The display is color. In the lowest brightness setting, it reverts to black
and white and remains mostly visible in sunlight (it's visible in sunlight at
all brightness settings, but the colors don't come out well so there's little
point in wasting battery and not turning the brightness all the way down).
You're right about the keyboard and general lack of resources. I purchased
one for myself and am finding it very difficult but possible to touch type, but
I do enjoy the placement of the Control key (to the left of the A; there is no
caps-lock). I had to do quite a bit of work to get everything set up with
"normal" window manager, xterm with readable fonts, browser, etc (note that the
default sugar interface includes all of these, just in a different form than
any Linux distro); I'm planning on using it as a conveniently portable
development (often via ssh) workstation. (I've heard similar complaints about
the Asus EeePC keyboard, but that is not exactly built for children so
presumably its keyboard is slightly larger.)

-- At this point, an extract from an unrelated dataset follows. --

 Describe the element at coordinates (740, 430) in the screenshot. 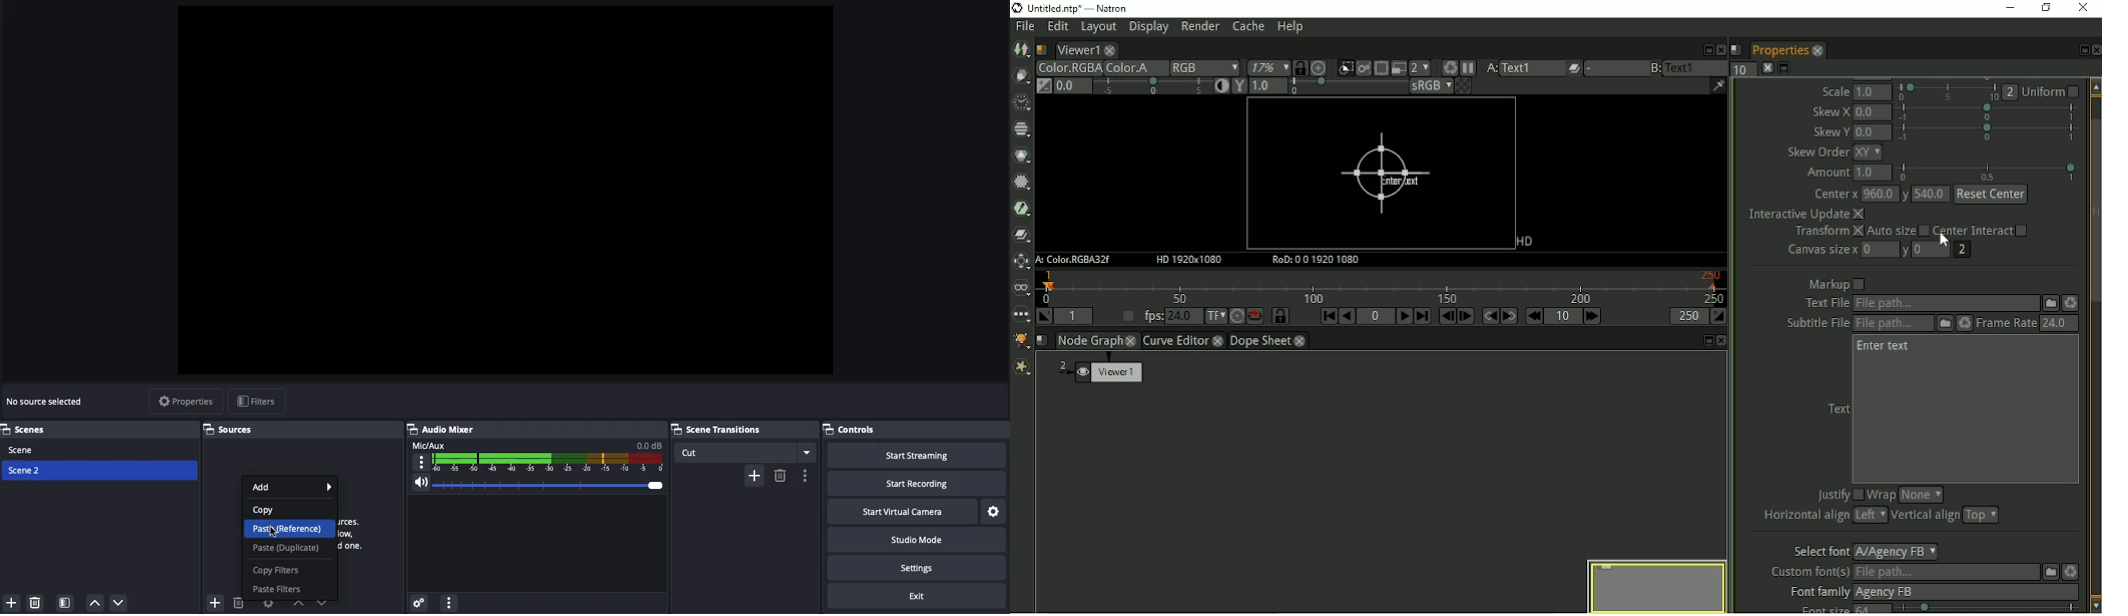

I've seen many Give-One-Get-One participants say they purchased it as a gift
for their own child or niece. This is the obvious market for the OLPC in its
current form were it to be sold in retail stores. The question is, does it
make a good laptop for children in wealthy areas who probably already have
access to a computer and Internet? It certainly includes a lot of neat
software, but is somewhat sluggish. I don't know any young chilren, and I've
no idea if the laptop makes a good gift or not.